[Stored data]
+++
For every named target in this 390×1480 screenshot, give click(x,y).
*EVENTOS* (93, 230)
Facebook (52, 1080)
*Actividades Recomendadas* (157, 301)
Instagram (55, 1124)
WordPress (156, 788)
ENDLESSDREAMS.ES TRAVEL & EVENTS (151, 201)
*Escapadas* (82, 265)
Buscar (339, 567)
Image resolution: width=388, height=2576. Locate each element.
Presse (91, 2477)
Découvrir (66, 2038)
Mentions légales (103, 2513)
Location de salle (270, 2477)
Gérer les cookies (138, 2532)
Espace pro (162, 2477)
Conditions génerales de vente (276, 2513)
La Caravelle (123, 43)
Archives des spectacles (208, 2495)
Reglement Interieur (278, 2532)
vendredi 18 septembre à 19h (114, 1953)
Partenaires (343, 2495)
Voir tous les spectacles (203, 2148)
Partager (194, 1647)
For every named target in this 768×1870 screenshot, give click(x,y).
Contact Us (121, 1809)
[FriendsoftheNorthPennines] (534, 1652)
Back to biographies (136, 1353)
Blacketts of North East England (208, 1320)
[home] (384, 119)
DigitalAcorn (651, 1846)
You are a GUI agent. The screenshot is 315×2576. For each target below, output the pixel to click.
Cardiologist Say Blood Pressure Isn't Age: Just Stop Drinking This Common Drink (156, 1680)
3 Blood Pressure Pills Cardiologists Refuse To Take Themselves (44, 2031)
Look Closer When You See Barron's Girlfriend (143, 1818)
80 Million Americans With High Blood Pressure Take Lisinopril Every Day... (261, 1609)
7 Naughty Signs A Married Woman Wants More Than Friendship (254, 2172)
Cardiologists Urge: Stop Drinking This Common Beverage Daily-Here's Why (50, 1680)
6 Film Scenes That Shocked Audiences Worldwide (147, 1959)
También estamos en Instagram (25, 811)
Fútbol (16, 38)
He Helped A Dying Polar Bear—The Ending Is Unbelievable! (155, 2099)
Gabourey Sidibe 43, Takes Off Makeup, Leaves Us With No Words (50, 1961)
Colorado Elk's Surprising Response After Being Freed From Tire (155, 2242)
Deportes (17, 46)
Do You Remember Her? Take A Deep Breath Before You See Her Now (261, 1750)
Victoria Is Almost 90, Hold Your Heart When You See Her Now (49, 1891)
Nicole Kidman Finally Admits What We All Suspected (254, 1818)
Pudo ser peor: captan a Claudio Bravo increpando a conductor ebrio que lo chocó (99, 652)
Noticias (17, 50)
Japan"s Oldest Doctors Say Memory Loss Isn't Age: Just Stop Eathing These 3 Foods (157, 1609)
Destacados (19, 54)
+++
● EXERCISE: Set down each line of the data precisely as it appears above.

● OUTPUT OF THE EXERCISE:
For every named target in this 390×1480 screenshot, give click(x,y).
*EVENTOS* (93, 230)
Facebook (52, 1080)
*Actividades Recomendadas* (157, 301)
Instagram (55, 1124)
WordPress (156, 788)
ENDLESSDREAMS.ES TRAVEL & EVENTS (151, 201)
*Escapadas* (82, 265)
Buscar (339, 567)
Image resolution: width=388, height=2576. Locate each element.
Presse (91, 2477)
Découvrir (66, 2038)
Mentions légales (103, 2513)
Location de salle (270, 2477)
Gérer les cookies (138, 2532)
Espace pro (162, 2477)
Conditions génerales de vente (276, 2513)
La Caravelle (123, 43)
Archives des spectacles (208, 2495)
Reglement Interieur (278, 2532)
vendredi 18 septembre à 19h (114, 1953)
Partenaires (343, 2495)
Voir tous les spectacles (203, 2148)
Partager (194, 1647)
For every named target in this 768×1870 screenshot, give click(x,y).
Contact Us (121, 1809)
[FriendsoftheNorthPennines] (534, 1652)
Back to biographies (136, 1353)
Blacketts of North East England (208, 1320)
[home] (384, 119)
DigitalAcorn (651, 1846)
You are a GUI agent. The screenshot is 315×2576. For each target below, output the pixel to click.
Cardiologist Say Blood Pressure Isn't Age: Just Stop Drinking This Common Drink (156, 1680)
3 Blood Pressure Pills Cardiologists Refuse To Take Themselves (44, 2031)
Look Closer When You See Barron's Girlfriend (143, 1818)
80 Million Americans With High Blood Pressure Take Lisinopril Every Day... (261, 1609)
7 Naughty Signs A Married Woman Wants More Than Friendship (254, 2172)
Cardiologists Urge: Stop Drinking This Common Beverage Daily-Here's Why (50, 1680)
6 Film Scenes That Shocked Audiences Worldwide (147, 1959)
También estamos en Instagram (25, 811)
Fútbol (16, 38)
He Helped A Dying Polar Bear—The Ending Is Unbelievable! (155, 2099)
Gabourey Sidibe 43, Takes Off Makeup, Leaves Us With No Words (50, 1961)
Colorado Elk's Surprising Response After Being Freed From Tire (155, 2242)
Deportes (17, 46)
Do You Remember Her? Take A Deep Breath Before You See Her Now (261, 1750)
Victoria Is Almost 90, Hold Your Heart When You See Her Now (49, 1891)
Nicole Kidman Finally Admits What We All Suspected (254, 1818)
Pudo ser peor: captan a Claudio Bravo increpando a conductor ebrio que lo chocó (99, 652)
Noticias (17, 50)
Japan"s Oldest Doctors Say Memory Loss Isn't Age: Just Stop Eathing These 3 Foods (157, 1609)
Destacados (19, 54)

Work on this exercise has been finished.